# Heartbreaker.



## ROBBYBOBBY64 (Mar 26, 2022)

I wish this one came out whole. It is a Joseph Eppig brewery from Brooklyn, NY. It has a cool embossed eaglehead and a barrel. Oh well! I think it was a good one too, not sure.
ROBBYBOBBY64.


----------



## CanadianBottles (Mar 26, 2022)

That's a shame about that one, would have been a great graphic!


----------



## UncleBruce (Mar 26, 2022)

ROBBYBOBBY64 said:


> I wish this one came out whole. It is a Joseph Eppig brewery from Brooklyn, NY. It has a cool embossed eaglehead and a barrel. Oh well! I think it was a good one too, not sure.
> ROBBYBOBBY64.


The JOSEPH EPPIGs are really good ones.  A crier for sure.


----------



## Mailman1960 (Mar 27, 2022)

UncleBruce said:


> The JOSEPH EPPIGs are really good ones.  A crier for sure.


THERE'S NO CRYING IN BASE
Oh digging bottles


----------



## ROBBYBOBBY64 (Mar 27, 2022)

UncleBruce said:


> The JOSEPH EPPIGs are really good ones.  A crier for sure.
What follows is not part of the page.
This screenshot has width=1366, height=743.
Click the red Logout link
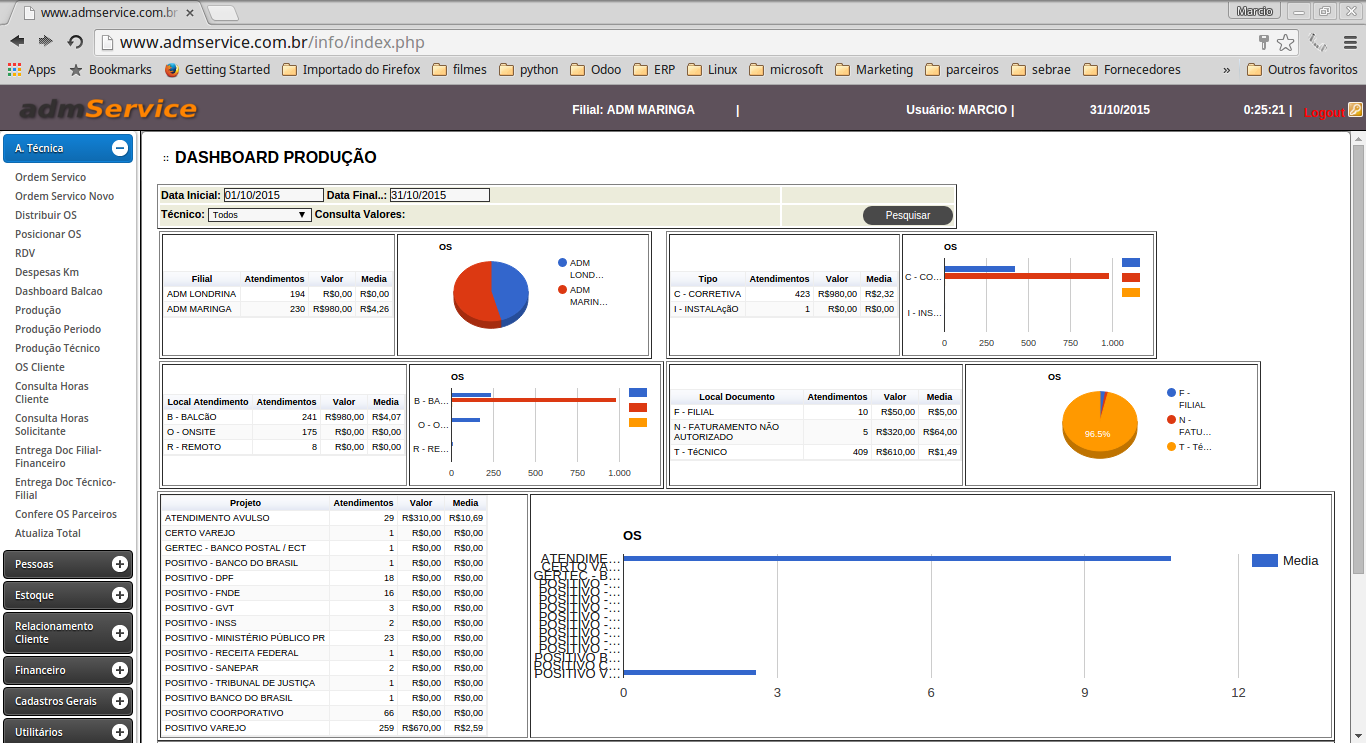tap(1324, 113)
Variation #7 on the Epping page of Brucemobley.com 
ROBBYBOBBY64.


----------



## ROBBYBOBBY64 (Mar 27, 2022)

Mailman1960 said:


> THERE'S NO CRYING IN BASE
> Oh digging bottles


I got caught in a rain and hail storm after taking the picture. Hail as big as rock salt, it sucked. I had a mile run through the woods to get to my car. I was soaked and beaten up. Not my best day...Lol!
ROBBYBOBBY64.


----------



## Mailman1960 (Mar 27, 2022)

ROBBYBOBBY64 said:


> I got caught in a rain and hail storm after taking the picture. Hail as big as rock salt, it sucked. I had a mile run through the woods to get to my car. I was soaked and beaten up. Not my best day...Lol!
> ROBBYBOBBY64.


A few cocktails, good night rest and jump right back on the horse. Helps to keep ya young.


----------



## ROBBYBOBBY64 (Mar 27, 2022)

Mailman1960 said:


> A few cocktails, good night rest and jump right back on the horse. Helps to keep ya young.


Oh yeah!
ROBBYBOBBY64.


----------



## Mailman1960 (Mar 27, 2022)

ROBBYBOBBY64 said:


> Oh yeah!
> ROBBYBOBBY64.





ROBBYBOBBY64 said:


> Oh yeah!
> ROBBYBOBBY64.


Although, more than one even family think the elevators not going to the top floor. What do they know.


----------



## hemihampton (Mar 27, 2022)

ROBBYBOBBY64 said:


> I got caught in a rain and hail storm after taking the picture. Hail as big as rock salt, it sucked. I had a mile run through the woods to get to my car. I was soaked and beaten up. Not my best day...Lol!
> ROBBYBOBBY64.



BUT, It was all worth it just to get a Pic of that Bottle wasn't it? Did you take it home or leave it? LEON.


----------



## ROBBYBOBBY64 (Mar 29, 2022)

hemihampton said:


> BUT, It was all worth it just to get a Pic of that Bottle wasn't it? Did you take it home or leave it? LEON.


Left it for sure.
ROBBYBOBBY64.


----------



## ROBBYBOBBY64 (Apr 9, 2022)

More Heartbreakers, one was a nice mineral water bottle surprised it wasn't embossed.  Broken one usually are embossed and the slicks are whole, just my luck. Here are the pictures.
ROBBYBOBBY64.


----------



## Mailman1960 (Apr 9, 2022)

ROBBYBOBBY64 said:


> More Heartbreakers, one was a nice mineral water bottle surprised it wasn't embossed.  Broken one usually are embossed and the slicks are whole, just my luck. Here are the pictures.
> ROBBYBOBBY64.


It's enough to make you , bummer


----------



## ROBBYBOBBY64 (Apr 9, 2022)

Mailman1960 said:


> It's enough to make you , bummer


Par for the course. Shards of glass in both soil covered hands, cursing at the sky. Lol!
ROBBYBOBBY64.


----------